Some of our not very immediate neighbours were having renovations to their communal driveway done which meant that some cars spilled out and were parked on our private roadway. As we need to keep access clear at all times for emergency vehicles, one of our immediate neighbours asked the relevant questions and we discovered who was parking in our roadway and why. This occasionally happens and there is generally an innocent explanation but it is not fully appreciated that we need to keep our roadway clear for emergency vehicles (such as ambulances) who have to have unimpeded access at all times (a fact not fully appreciated when other people think ‘Oh, I’ll just pop the car here for an hour or so’). Our near neighbour got the problem resolved but it would have been much better if we had been informed/consulted beforehand.
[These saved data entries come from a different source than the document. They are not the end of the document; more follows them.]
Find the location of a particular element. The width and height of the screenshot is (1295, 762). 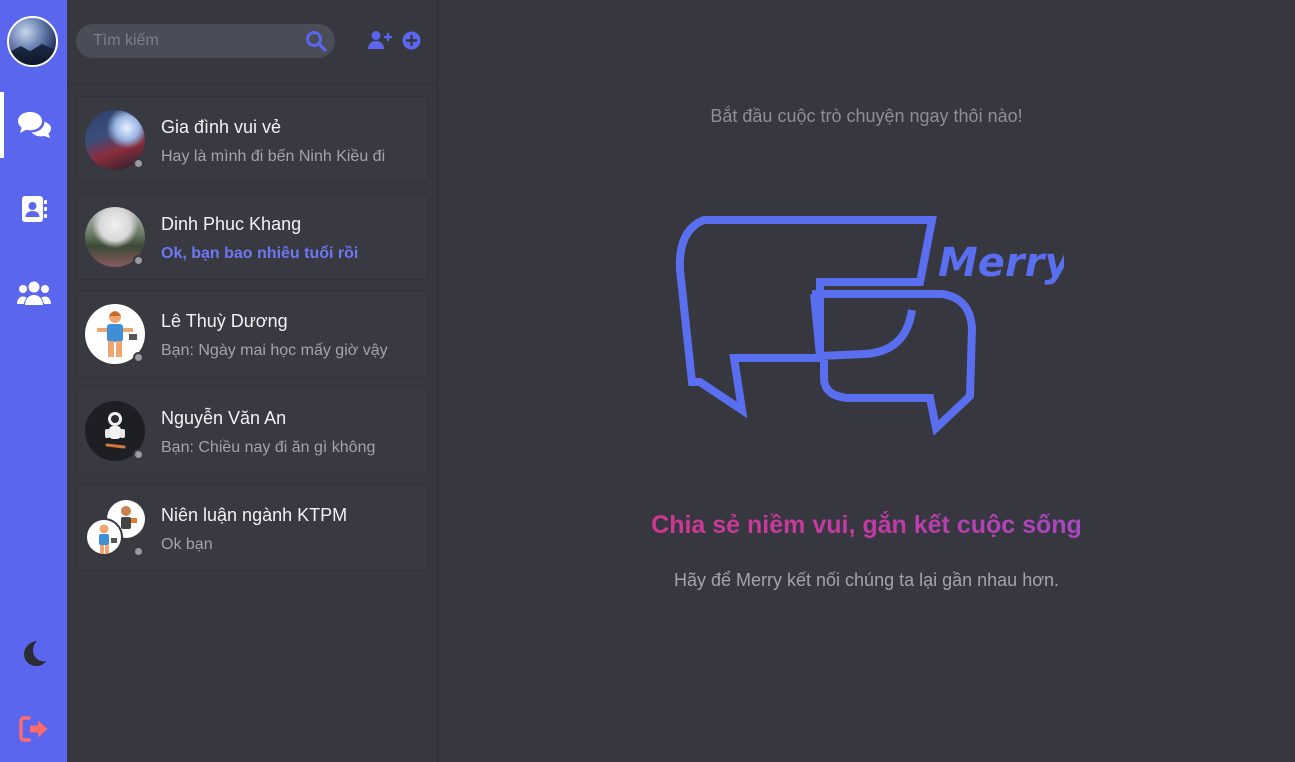

dark-mode-toggle is located at coordinates (34, 653).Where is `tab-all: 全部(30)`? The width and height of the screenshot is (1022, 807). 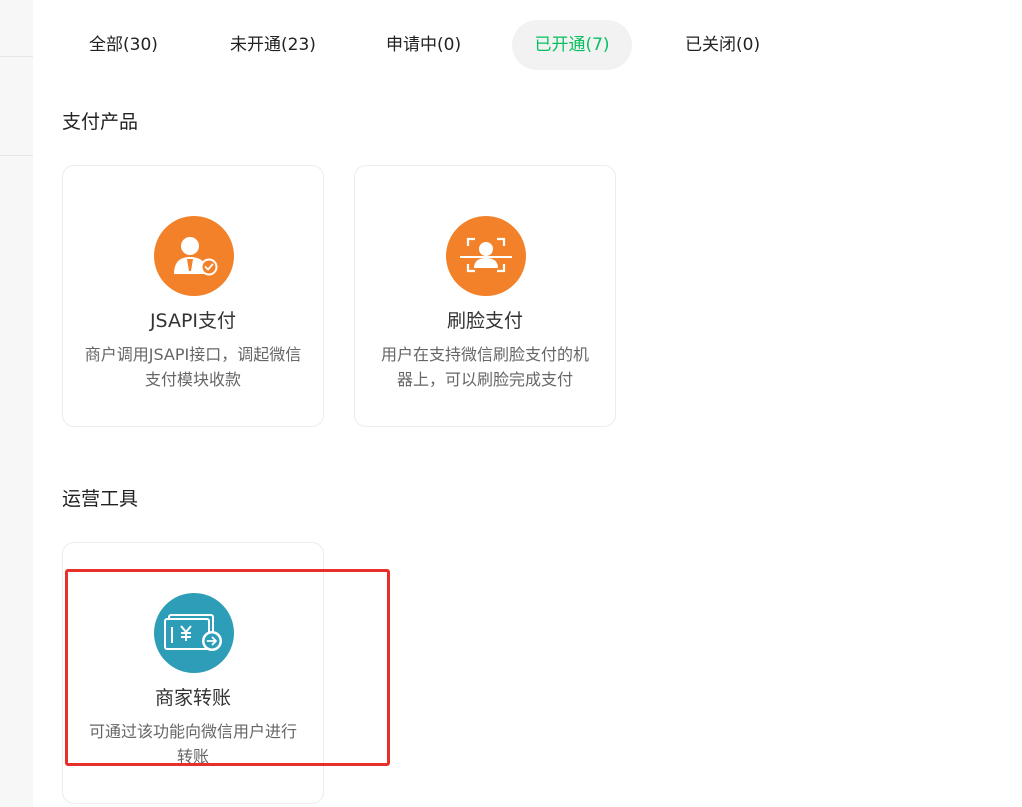 tab-all: 全部(30) is located at coordinates (144, 45).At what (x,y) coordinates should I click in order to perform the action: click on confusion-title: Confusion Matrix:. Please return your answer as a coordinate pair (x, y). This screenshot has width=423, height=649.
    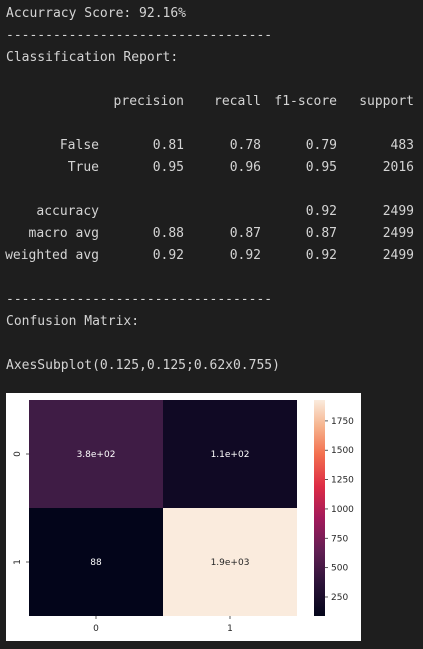
    Looking at the image, I should click on (73, 322).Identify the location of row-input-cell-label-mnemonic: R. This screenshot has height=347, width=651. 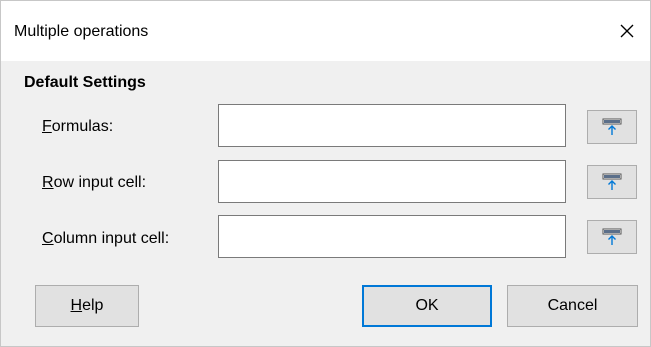
(48, 182).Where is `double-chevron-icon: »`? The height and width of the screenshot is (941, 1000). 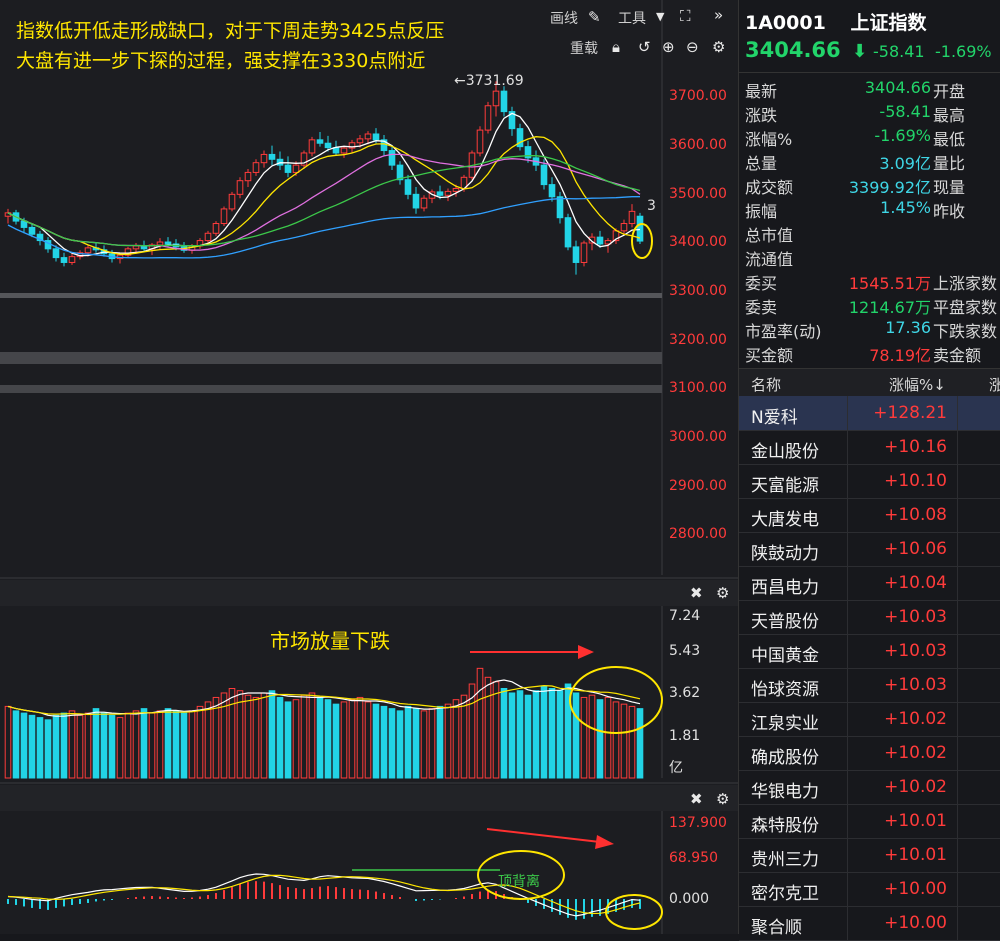
double-chevron-icon: » is located at coordinates (718, 15).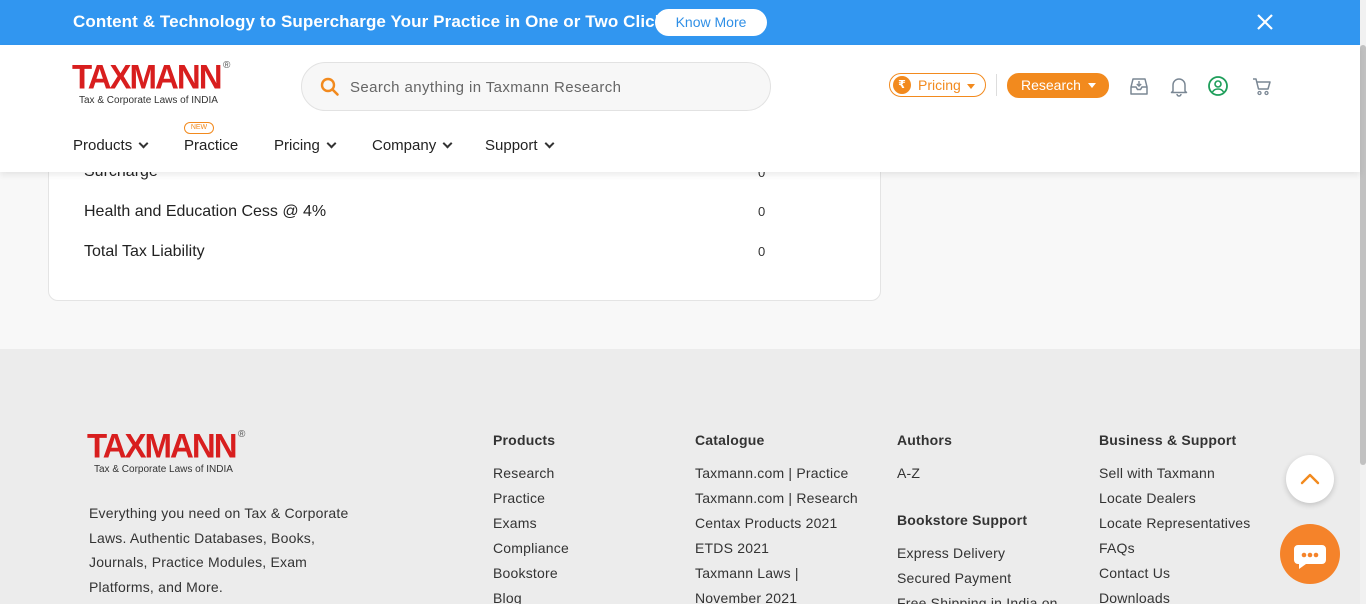 The height and width of the screenshot is (604, 1366). I want to click on chevron-up-icon, so click(1310, 479).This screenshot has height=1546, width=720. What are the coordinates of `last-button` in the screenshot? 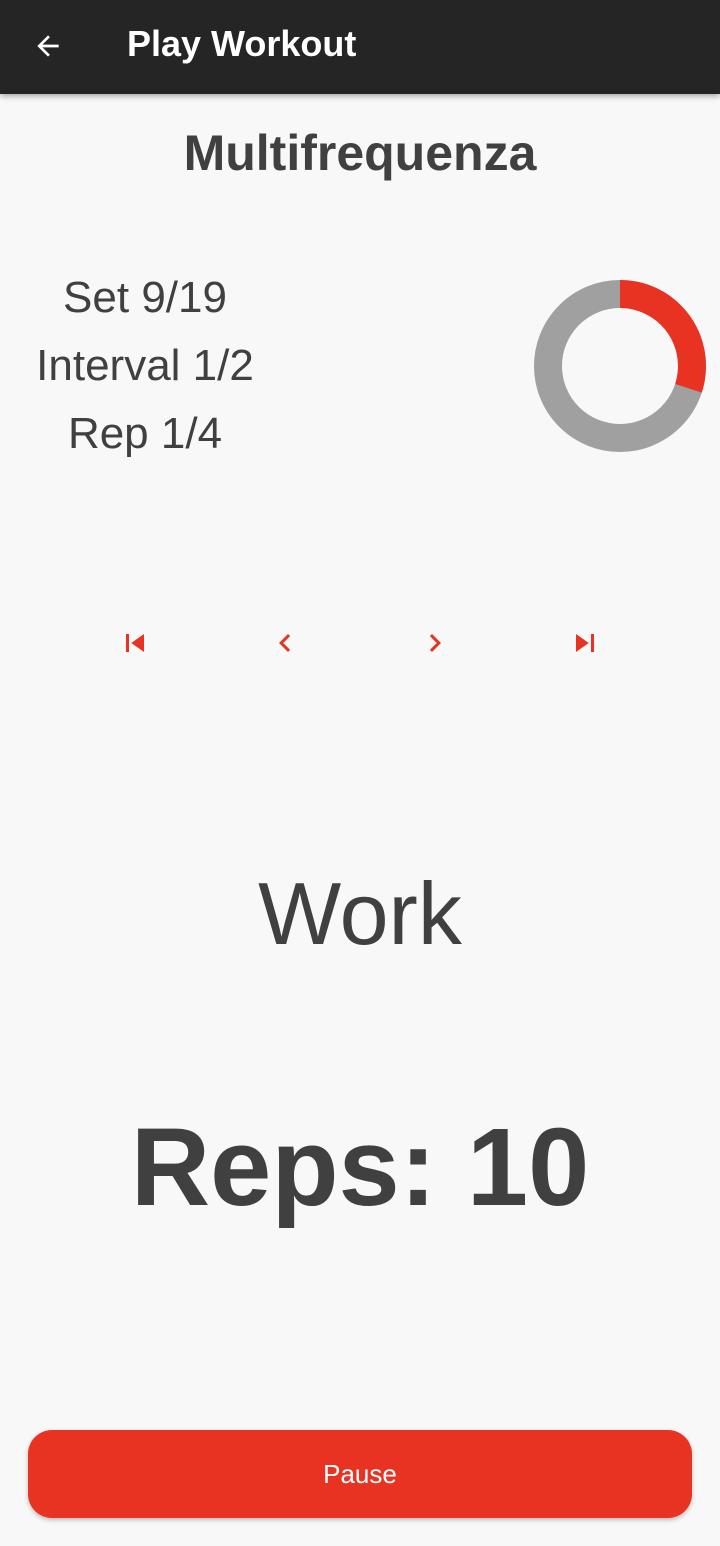 It's located at (585, 643).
As you expect on a Monday morning, there seemed to quite a lot of ad-hoc groupings at various places in the park. Evidently, there is some degree of organisation to this as people tend to turn up at a particular time complete with portable chairs and then get round in a circle and get on with whatever they were meeting for in the first place. After lunch, I started to write an email to the wife of my ex-colleague but our peace and tranquillity were disturbed by a variety of vehicles (unconnected completely with the first set around the corner) who had come to undertake a garden makeover of one of our local residents and were using our access roads (without our permission) so that their vehicles could take away soil, deliver slabs and proceed to dump all kinds of materials directly onto the roadway and without the benefit of protective plastic or a tarmac. We were assured that they would completely clear up after themselves and jet the roadway clear to restore them to the state they were in before they started their work – needless to say they only did a rough sweep up and so my son and I were left to do a more complete sweep-up and had to ensure that the excess and other extraneous materials were cleared away. Needless to say, we hadn’t been informed that any of this was about to happen so we had to make our feelings absolutely clear that permissions needed to be sought and the site restored to the kind of condition it was in before they started their work. More is expected in the next day or so and therefore we are anticipating that the contractors/sub-contractors not employed by us have to be watched like a hawk and make good on their promises which were glibly given. Interesting that the French existentialist philosopher, Jean-Paul Satre used the expression ‘Hell is other people‘ although I think that the expression is often quoted in ways that Satre himself did not intend.

There is a lot of news in the bulletins tonight about the likely success of the vaccines that are being developed – and perhaps a lot of false optimism. It was only at the end of a news item that the correspondent let us know that many, if not the great majority, of potential vaccines, fail after having shown initial promise. It may well be that the press is desperate for a breaking ‘good news’story about a potentially successful vaccine for the coronavirus and all normal (and scientific) caution is abandoned. I think the best comment upon all of this came from the commentator Matthew Parris (ex-Tory MP, on the liberal wing of the party) who has indicated tonight that it is a bit like predicting the Grand National winner after a few successful fences have been jumped (and ignoring the majority of fences that lie ahead). We also learn that in the now infamous Downing Street press briefings, the UK’s chief nurse who was due to appear on the podium was immediately dropped from the panel when she replied that she would not give immediate support to the fact that Dominic Cummings (the PM’s ‘adviser’) appeared to have breached the lockdown rules with his well-publicised trip to his parents in Durham. This only reinforces the suspicion that many of us held at the time that the scientists that appeared on the podium during the press briefings were only used a prop to the politicians to give them a kind of legitimacy- but were immediately dropped when basic scientific integrity conflicted with the political message or ‘line’ that was being peddled at the time.